Arizona First State to Enact Important New Law That Allows the Electronic Filing of Real Estate Records
|April 25, 2005|
Arizona has recently become the first state in the country to enact the Uniform Real Property Electronic Recording Act (URPERA), an important new act which gives county clerks and recorders the legal authority to begin accepting and storing real property records, including mortgages, in electronic form. URPERA, introduced as SB 1354, was signed into law by Arizona Governor Janet Napolitano on April 18. The law goes into effect on January 1, 2006. URPERA was drafted and approved by the National Conference of Commissioners on Uniform State Laws (NCCUSL) in 2004.
“The objective of the Uniform Real Property Electronic Recording Act is cheaper and faster real estate sales,” says John McCabe, NCCUSL’s Legislative Director.
In the past few years, many local real estate recorders have developed a strong interest in converting their traditional paper-based land recording systems to electronic form. A number of individual recorders have already set up digital systems, although in some cases without much clear legal authority to do so. In fact, most states have little or no legislation authorizing electronic recording. The few statutes that do exist are mostly piece-meal, dealing with isolated issues rather than taking a comprehensive view of the necessary legal developments.
With the adoption of the Uniform Electronic Transactions Act by 48 states and the federal enactment of the Digital Signatures in Global and National Commerce Act (E-Sign), electronic records and signatures memorializing land sales contracts are now generally enforceable.
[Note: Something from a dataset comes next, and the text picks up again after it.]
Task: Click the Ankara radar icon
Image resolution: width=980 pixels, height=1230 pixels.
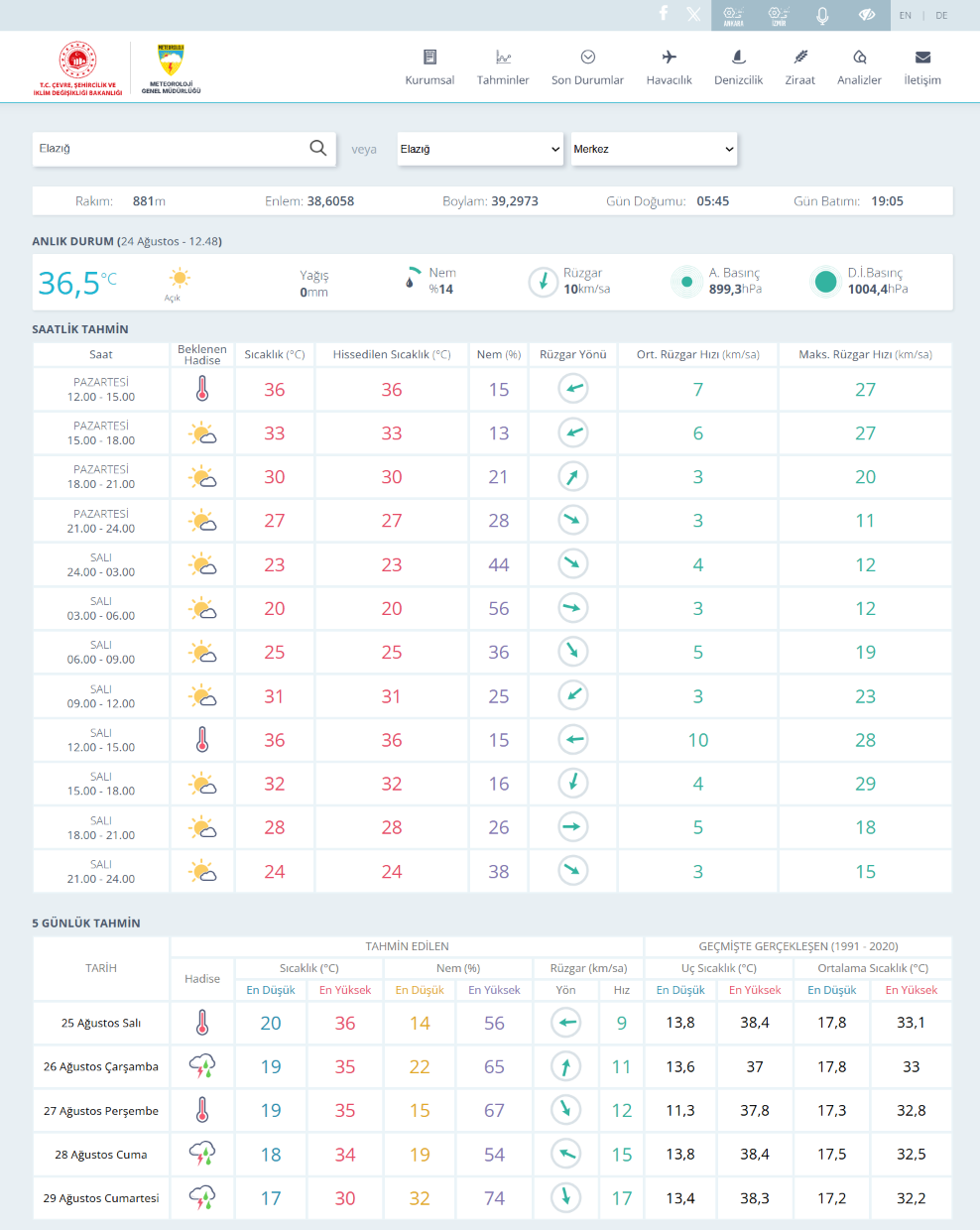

Real estate transactions, however, are recorded in the local land records to provide a common system of notice and to establish the priority of various interests in the property. While efforts are underway in some states to set up electronic recording systems, these efforts depend upon a patchwork of authorizing statutes, pilot programs, and the individual initiative of local officials.
The Uniform Real Property Electronic Recording Act was drafted to provide a uniform and consistent framework for bringing recordation into the modern electronic era. The act authorizes, but does not require, the receipt, recording and retrieval of documents and information in electronic form. Its fundamental principle is that requirements of state law describing or requiring that a document be an original, on paper or in writing, are satisfied by a document in electronic form. Furthermore, any requirement that the document contain a signature is satisfied by an electronic signature. The act also establishes a state electronic recording commission that is charged with adopting standards for the receipt, recording, and retrieval of electronic documents.